Just a heads up that currently Django is not cleaning up open PostgreSQL connections when ran in ASGI mode, leading to too many open connections error: https://code.djangoproject.com/ticket/33497
In the last couple of years I heard 'we're running fastapi on production. Wanna join us?' so many times... but the reality is that it's still not suitable for prod. Who wants to work with a code like that if you have a readable, stable Django? I'm clueless.
Look at the intended semantics [1], and then read the implementation [2]. Can you figure out if the implementation is correct? Can you infer the possible limitations of the approach at glance? Can your async library actually handle being called with multiple event loops installed?
I have zero trust in this code and I have been bitten by fixes to this library that introduced deadlocks in my own code.
Doesn't look like something I'd want to have to debug in a pinch, that's for sure.
Is there anything else in Python-land you would go with for the use case you have in mind? Or does pretty much all the async stuff turn on you like this, at some point or another?
If you need to buy into the async ecosystem for some special reason my recomendation is to:
- pick a mature ASGI server
- pick a framework and libraries that have been designed from the start with async in mind. Be suspicious of libraries that support sync and async APIs without clear guard rails between the too implementations
- avoid setups where you have multiple event loops in a single process.

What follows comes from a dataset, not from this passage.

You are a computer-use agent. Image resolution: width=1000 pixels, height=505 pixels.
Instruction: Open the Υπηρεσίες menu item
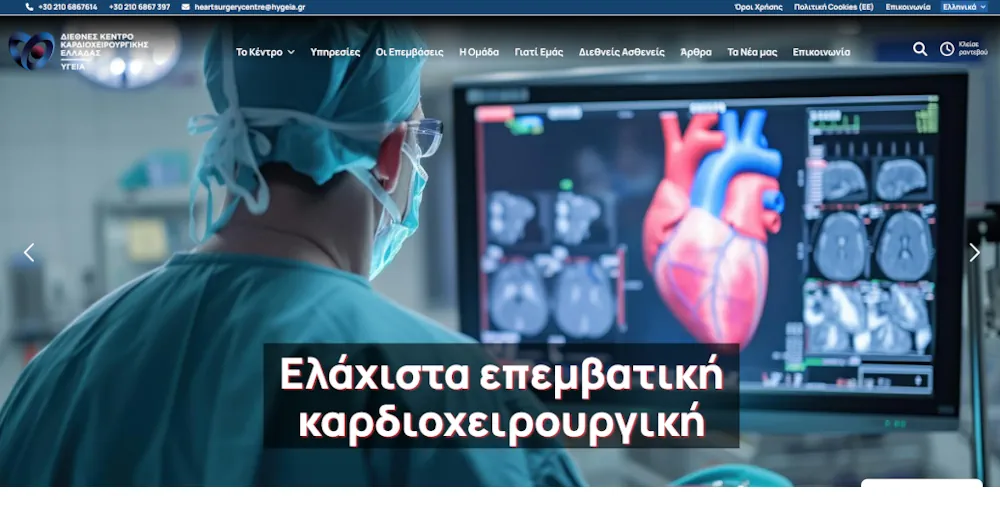coord(335,52)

Reading that bug report it looks like Django hasn't been isolated as the source of the problem? Looks like Carlton Gibson closed it until it is reproducible. Problem could be in uvicorn, psycopg2, etc
Yeah, I've definitely seen odd things in Django ASGI. Had at least one instance where it looked like it leaked data between requests but couldn't get a clear enough reproduce. Switching back to WSGI worked fine though
Running Postgres without a connection bouncer is a huuuge no-no already, but if this breaks the default mode of pgbouncer it’s basically a showstopper.
Going off the pooling mode feature map[0], it might be possible to mitigate that issue using transaction pooling, but not session pooling — which means a restricted feature set and cooperation from the application (which would just not call restricted features up).